== Task prompt ==
The output should be the records themselves, given again exactly.

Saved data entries
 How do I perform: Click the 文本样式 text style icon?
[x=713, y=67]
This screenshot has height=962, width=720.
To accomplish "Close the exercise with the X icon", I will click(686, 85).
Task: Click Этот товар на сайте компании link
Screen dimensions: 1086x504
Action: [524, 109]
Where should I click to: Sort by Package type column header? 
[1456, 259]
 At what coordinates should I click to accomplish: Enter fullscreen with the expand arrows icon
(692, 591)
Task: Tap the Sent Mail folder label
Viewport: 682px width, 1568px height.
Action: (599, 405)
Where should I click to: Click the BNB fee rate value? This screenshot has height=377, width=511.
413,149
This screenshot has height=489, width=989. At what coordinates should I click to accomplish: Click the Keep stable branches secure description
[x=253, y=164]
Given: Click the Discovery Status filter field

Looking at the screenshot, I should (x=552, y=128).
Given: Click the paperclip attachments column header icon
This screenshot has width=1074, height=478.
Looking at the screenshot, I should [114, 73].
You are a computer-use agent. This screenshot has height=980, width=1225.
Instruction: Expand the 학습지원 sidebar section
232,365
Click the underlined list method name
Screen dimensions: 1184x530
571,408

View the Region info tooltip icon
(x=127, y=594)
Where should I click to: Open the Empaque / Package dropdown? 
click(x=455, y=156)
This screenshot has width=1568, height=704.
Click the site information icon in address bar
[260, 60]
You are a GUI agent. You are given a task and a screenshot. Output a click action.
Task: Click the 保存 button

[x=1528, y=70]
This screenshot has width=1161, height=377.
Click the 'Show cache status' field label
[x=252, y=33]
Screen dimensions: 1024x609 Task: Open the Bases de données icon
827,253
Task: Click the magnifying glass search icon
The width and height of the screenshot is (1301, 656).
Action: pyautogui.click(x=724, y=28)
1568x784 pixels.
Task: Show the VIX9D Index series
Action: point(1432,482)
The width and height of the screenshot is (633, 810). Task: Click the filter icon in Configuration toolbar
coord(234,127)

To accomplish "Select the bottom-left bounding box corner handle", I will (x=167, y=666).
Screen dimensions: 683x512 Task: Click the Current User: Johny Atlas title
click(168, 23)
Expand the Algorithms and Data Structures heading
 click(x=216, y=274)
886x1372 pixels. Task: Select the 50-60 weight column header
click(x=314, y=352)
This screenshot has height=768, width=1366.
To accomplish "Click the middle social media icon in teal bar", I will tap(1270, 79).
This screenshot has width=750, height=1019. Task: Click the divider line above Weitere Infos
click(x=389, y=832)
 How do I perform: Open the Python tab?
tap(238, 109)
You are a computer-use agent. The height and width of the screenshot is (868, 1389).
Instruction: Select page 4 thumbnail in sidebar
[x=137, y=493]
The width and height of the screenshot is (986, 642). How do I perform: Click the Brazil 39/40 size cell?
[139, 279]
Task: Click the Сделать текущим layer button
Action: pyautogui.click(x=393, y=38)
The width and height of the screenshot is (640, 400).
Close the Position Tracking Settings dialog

== Result below ==
 How do I perform: Click the 文本样式 text style icon?
[x=713, y=67]
This screenshot has height=962, width=720.
To accomplish "Close the exercise with the X icon", I will click(686, 85).
Task: Click Этот товар на сайте компании link
Screen dimensions: 1086x504
Action: [524, 109]
Where should I click to: Sort by Package type column header? 
[1456, 259]
 At what coordinates should I click to accomplish: Enter fullscreen with the expand arrows icon
(692, 591)
Task: Tap the Sent Mail folder label
Viewport: 682px width, 1568px height.
Action: (599, 405)
Where should I click to: Click the BNB fee rate value? This screenshot has height=377, width=511.
413,149
This screenshot has height=489, width=989. At what coordinates should I click to accomplish: Click the Keep stable branches secure description
[x=253, y=164]
Given: Click the Discovery Status filter field

Looking at the screenshot, I should (x=552, y=128).
Given: Click the paperclip attachments column header icon
This screenshot has width=1074, height=478.
Looking at the screenshot, I should [114, 73].
You are a computer-use agent. This screenshot has height=980, width=1225.
Instruction: Expand the 학습지원 sidebar section
232,365
Click the underlined list method name
Screen dimensions: 1184x530
571,408

View the Region info tooltip icon
(x=127, y=594)
Where should I click to: Open the Empaque / Package dropdown? 
click(x=455, y=156)
This screenshot has width=1568, height=704.
Click the site information icon in address bar
[260, 60]
You are a GUI agent. You are given a task and a screenshot. Output a click action.
Task: Click the 保存 button

[x=1528, y=70]
This screenshot has width=1161, height=377.
Click the 'Show cache status' field label
[x=252, y=33]
Screen dimensions: 1024x609 Task: Open the Bases de données icon
827,253
Task: Click the magnifying glass search icon
The width and height of the screenshot is (1301, 656).
Action: pyautogui.click(x=724, y=28)
1568x784 pixels.
Task: Show the VIX9D Index series
Action: point(1432,482)
The width and height of the screenshot is (633, 810). Task: Click the filter icon in Configuration toolbar
coord(234,127)

To accomplish "Select the bottom-left bounding box corner handle", I will (x=167, y=666).
Screen dimensions: 683x512 Task: Click the Current User: Johny Atlas title
click(168, 23)
Expand the Algorithms and Data Structures heading
 click(x=216, y=274)
886x1372 pixels. Task: Select the 50-60 weight column header
click(x=314, y=352)
This screenshot has height=768, width=1366.
To accomplish "Click the middle social media icon in teal bar", I will tap(1270, 79).
This screenshot has width=750, height=1019. Task: Click the divider line above Weitere Infos
click(x=389, y=832)
 How do I perform: Open the Python tab?
tap(238, 109)
You are a computer-use agent. The height and width of the screenshot is (868, 1389).
Instruction: Select page 4 thumbnail in sidebar
[x=137, y=493]
The width and height of the screenshot is (986, 642). How do I perform: Click the Brazil 39/40 size cell?
[139, 279]
Task: Click the Сделать текущим layer button
Action: pyautogui.click(x=393, y=38)
The width and height of the screenshot is (640, 400).
Close the Position Tracking Settings dialog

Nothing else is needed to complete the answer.